Lettera al Papa
Un gruppo di scrittori, artisti e intellettuali bosniaci ha scritto una lettera aperta a Papa Francesco , a poche settimane dalla visita del Pontefice in Bosnia Erzegovina.
Gli estensori della lettera si dicono profondamente “incoraggiati” e “rincuorati” dall’annuncio della visita papale, un evento che può “segnare l’inizio di un’era di vera pace e di riconciliazione”. La lettera ribadisce l’importanza del contributo dato dalla Chiesa cattolica alla costruzione dell’identità bosniaco erzegovese (“la Chiesa cattolica in Bosnia-Erzegovina è stata una parte essenziale di ciò che la nostra identità è. I contributi della Chiesa, dei suoi sacerdoti e dei fedeli alla nostra vita culturale e al progresso scientifico e spirituale è immensa”), e ricorda l’esempio di cattolici e pacifisti che, anche recentemente, nel corso della guerra 1992-95, hanno dato la propria vita per questo paese, quali Gabriele Moreno Locatelli.

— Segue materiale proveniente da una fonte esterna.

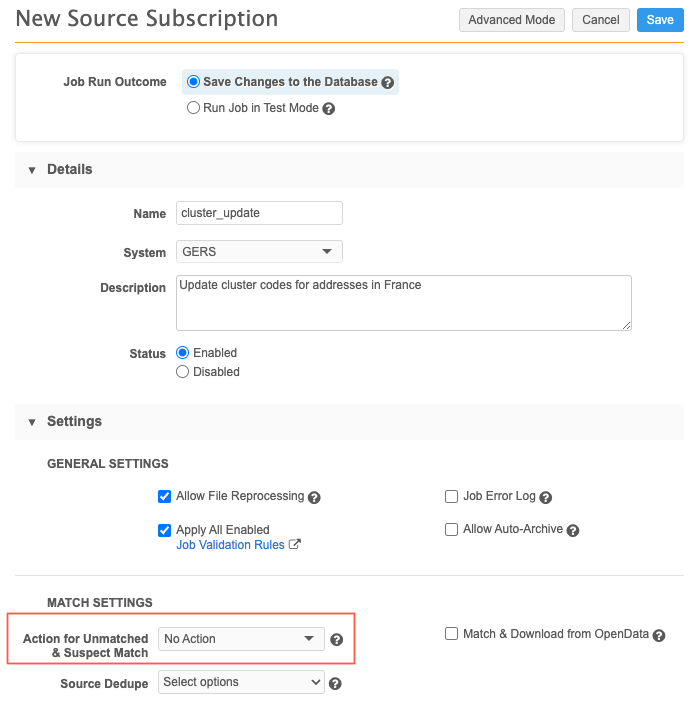Click help icon beside Source Dedupe
Viewport: 693px width, 702px height.
click(336, 684)
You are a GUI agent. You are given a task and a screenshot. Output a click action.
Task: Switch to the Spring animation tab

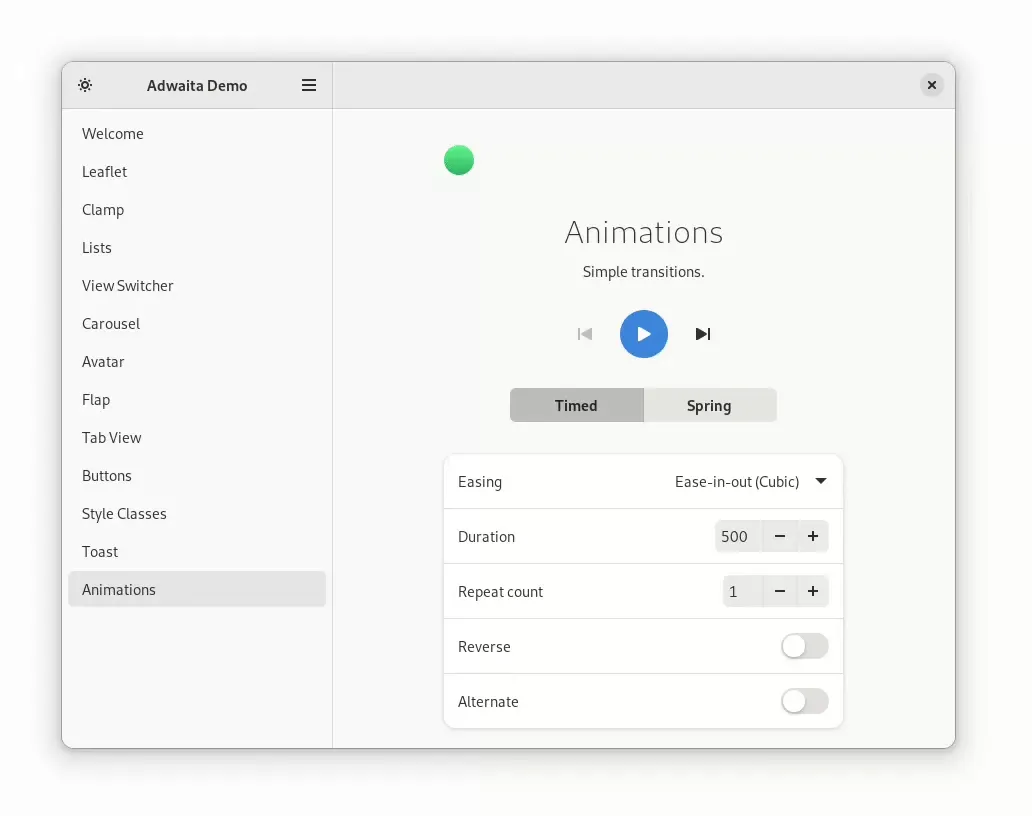point(709,406)
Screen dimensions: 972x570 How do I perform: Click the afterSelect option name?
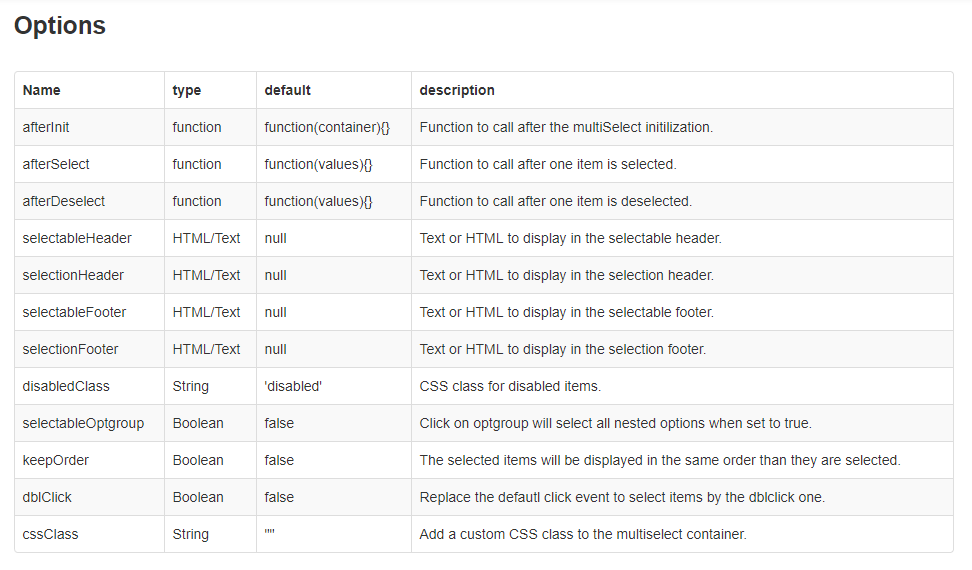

Al tempo stesso, però, i firmatari segnalano il proprio sgomento di fronte alla recente accoglienza tributata da alcuni esponenti politici e religiosi (cattolici) locali ad un criminale di guerra, e per il fatto che “le stesse persone che con gioia hanno accolto criminali di guerra sono tra coloro che la saluteranno e le daranno in benvenuto in Bosnia-Erzegovina”.
Il riferimento è a Dragan Čović, membro della presidenza tripartita della Bosnia Erzegovina, e a Marinko Čavara, attuale presidente della Federazione di Bosnia Erzegovina, che hanno tributato un pubblico benvenuto a Dario Kordić, condannato per crimini di guerra dal Tribunale Penale dell’Aja per l’ex Jugoslavia e recentemente scarcerato dopo avere scontato i tre quarti della condanna. Il ritorno in Bosnia Erzegovina di Kordić è infatti stato accompagnato dalla celebrazione di una messa e da un discorso dello stesso Kordić dall’altare della chiesa.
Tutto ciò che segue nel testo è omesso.